The following opinion piece was published Thursday, December 19 in the Omaha World Herald.

Midlands Voices: With antibiotics comes responsibility

By Richard Raymond, M.D.

The writer, of Windsor, Colorado, is the former chief medical officer for Nebraska and former U.S. undersecretary of agriculture for food safety.

I’m among the 97 percent of doctors a recent Consumers Union poll found are alarmed by the rise in illnesses caused by bacteria that are resistant to antibiotics. And I’m part of the 93 percent who are concerned — or at least have questions — about the use of antibiotics in animal agriculture.

To be sure, doctors are under a lot of pressure when it comes to prescribing antibiotics now that the Centers for Disease Control and Prevention has said that overprescribing to people is the leading cause of antibiotic resistance in humans.
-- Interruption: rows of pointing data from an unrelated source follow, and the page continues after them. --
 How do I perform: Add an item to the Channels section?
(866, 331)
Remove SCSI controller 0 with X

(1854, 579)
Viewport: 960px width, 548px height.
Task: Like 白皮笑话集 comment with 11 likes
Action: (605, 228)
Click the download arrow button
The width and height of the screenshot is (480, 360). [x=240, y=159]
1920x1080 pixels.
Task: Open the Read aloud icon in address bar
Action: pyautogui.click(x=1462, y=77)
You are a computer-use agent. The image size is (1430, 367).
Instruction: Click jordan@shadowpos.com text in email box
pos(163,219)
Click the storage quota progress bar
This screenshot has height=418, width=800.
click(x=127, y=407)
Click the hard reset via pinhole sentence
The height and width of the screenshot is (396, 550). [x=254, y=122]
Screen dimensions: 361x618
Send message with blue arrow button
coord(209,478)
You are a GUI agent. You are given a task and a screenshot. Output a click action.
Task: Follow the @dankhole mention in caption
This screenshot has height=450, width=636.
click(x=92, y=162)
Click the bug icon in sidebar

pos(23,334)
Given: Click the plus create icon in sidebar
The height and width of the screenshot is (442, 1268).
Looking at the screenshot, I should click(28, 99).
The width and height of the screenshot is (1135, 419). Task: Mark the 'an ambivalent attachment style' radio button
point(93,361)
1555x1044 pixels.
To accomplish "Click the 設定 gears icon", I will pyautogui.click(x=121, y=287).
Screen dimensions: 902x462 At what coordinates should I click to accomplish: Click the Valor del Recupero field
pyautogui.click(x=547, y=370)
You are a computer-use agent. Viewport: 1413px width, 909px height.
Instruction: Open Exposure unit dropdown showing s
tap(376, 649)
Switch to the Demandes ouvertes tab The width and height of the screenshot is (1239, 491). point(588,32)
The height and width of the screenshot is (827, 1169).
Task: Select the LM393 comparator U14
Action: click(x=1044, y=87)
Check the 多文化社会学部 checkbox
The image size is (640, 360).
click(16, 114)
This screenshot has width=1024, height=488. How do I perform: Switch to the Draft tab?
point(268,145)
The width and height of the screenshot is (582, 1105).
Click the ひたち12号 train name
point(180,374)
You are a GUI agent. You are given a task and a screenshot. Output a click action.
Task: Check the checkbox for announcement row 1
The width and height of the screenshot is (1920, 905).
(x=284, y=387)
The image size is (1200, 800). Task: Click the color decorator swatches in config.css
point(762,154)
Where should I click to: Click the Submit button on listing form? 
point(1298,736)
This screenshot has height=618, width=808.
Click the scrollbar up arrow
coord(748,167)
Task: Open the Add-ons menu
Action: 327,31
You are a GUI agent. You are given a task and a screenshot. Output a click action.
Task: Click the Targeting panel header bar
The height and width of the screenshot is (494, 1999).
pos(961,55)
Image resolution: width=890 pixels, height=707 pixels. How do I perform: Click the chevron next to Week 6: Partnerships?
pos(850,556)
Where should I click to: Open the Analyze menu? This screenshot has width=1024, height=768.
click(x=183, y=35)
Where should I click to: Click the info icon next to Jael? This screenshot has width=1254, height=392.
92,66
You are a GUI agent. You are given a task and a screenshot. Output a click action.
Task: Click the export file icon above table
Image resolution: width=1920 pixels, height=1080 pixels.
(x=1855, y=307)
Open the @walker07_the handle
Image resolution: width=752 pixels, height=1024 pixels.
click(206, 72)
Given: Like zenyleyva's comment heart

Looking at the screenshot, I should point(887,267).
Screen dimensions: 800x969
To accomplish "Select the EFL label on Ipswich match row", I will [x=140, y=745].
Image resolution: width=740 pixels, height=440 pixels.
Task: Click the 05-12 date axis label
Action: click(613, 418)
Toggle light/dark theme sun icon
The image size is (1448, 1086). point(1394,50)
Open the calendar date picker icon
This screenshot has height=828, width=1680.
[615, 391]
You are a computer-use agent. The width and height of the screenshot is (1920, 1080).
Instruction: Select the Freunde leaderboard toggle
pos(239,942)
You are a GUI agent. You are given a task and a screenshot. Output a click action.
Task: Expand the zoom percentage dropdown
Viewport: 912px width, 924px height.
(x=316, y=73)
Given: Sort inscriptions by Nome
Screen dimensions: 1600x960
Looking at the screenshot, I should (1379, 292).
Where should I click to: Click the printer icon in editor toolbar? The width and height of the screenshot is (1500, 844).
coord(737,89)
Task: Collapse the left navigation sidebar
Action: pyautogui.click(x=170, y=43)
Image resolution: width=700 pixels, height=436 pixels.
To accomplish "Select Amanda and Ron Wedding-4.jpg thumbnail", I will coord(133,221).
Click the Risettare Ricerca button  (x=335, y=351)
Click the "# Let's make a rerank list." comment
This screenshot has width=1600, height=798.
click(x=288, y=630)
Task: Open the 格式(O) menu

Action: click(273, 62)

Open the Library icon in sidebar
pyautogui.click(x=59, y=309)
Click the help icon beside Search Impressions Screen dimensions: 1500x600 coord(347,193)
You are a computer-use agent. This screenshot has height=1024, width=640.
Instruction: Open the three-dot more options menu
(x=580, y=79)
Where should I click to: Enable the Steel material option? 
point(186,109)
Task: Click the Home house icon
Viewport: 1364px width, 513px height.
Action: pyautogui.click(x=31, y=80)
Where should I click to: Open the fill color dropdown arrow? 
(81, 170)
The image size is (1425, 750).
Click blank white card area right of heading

I can say from experience that it’s tough to tell an upset mother she needs to wait a few more days before I prescribe antibiotics for her child’s ear infection, and it’s equally hard to tell a businessperson on his way to Asia that his sinus headache is caused by a virus and only time will help.

Perhaps that’s why we’re tempted to ask our counterparts in animal agriculture — veterinarians — to restrict their use of antibiotics so we can reserve them for human use. The fact is, all doctors, whether they have M.D. or DVM after their names, need to be responsible in their use of antibiotics. The CDC made that point, too.

Despite that, though, Consumers Union is calling for wholesale changes in antibiotics use only among the farmers and veterinarians trying to keep their animals healthy, citing its poll as evidence that the medical community is almost unanimously behind the demand that there be a ban on using antibiotics for promoting growth — they do by killing bad bacteria — and preventing disease.

But Consumers Union apparently didn’t tell the doctors it polled that antibiotics for growth promotion are being phased out and that the role of veterinarians in prescribing antibiotics that are important to human medicine is being expanded. Those doctors also likely weren’t told that 30 percent of antibiotics used in animal agriculture are in a class that aren’t approved for use in human medicine.

And I’m thinking those doctors may not realize that, because the U.S. Food and Drug Administration is doing its job, two of the top four classes of antibiotics they prescribe — critically important cephalosporins and flouroquinolones — make up only 0.3 percent of antibiotics used in animal agriculture.

Perhaps if they knew these facts they would be a little less concerned about antibiotics use in livestock and poultry.

Consumers Union said its poll found “85 percent of doctors report that one or more of their patients have had either a presumed or confirmed case of a multi-drug-resistant infection in the past 12 months.”

That’s terribly misleading.

I graduated from medical school in 1972. For most of my practicing lifetime, I cultured urine, blood, pus and sputum, asking for bacterial identification and antibiotic sensitivities so I could make the correct antibiotic choice. Those results often would show resistance but not resistance that necessarily threatened my patients’ health.

Multi-drug resistance is only important if the commonly used antibiotics won’t work.

Consumers Union also reported that “antibiotic use in livestock production increased 16 percent between 2009-2012,” but it omitted an even more important fact: Antibiotic use in human medicine increased by 36 percent from 2000 to 2010, according to a report from Princeton University released in July 2014.

Furthermore, the CDC in its September 2013 report on antibiotic resistance noted that “up to half of the antibiotic use in humans … is unnecessary or inappropriate.”

Antibiotic resistance is a very serious and complex issue. Organizations that point the finger only at animal agriculture aren’t fostering an atmosphere where science and facts can be presented and used to promote policies that address the problem. They’re creating a problem through fear-mongering and half-truths that advances only their agenda.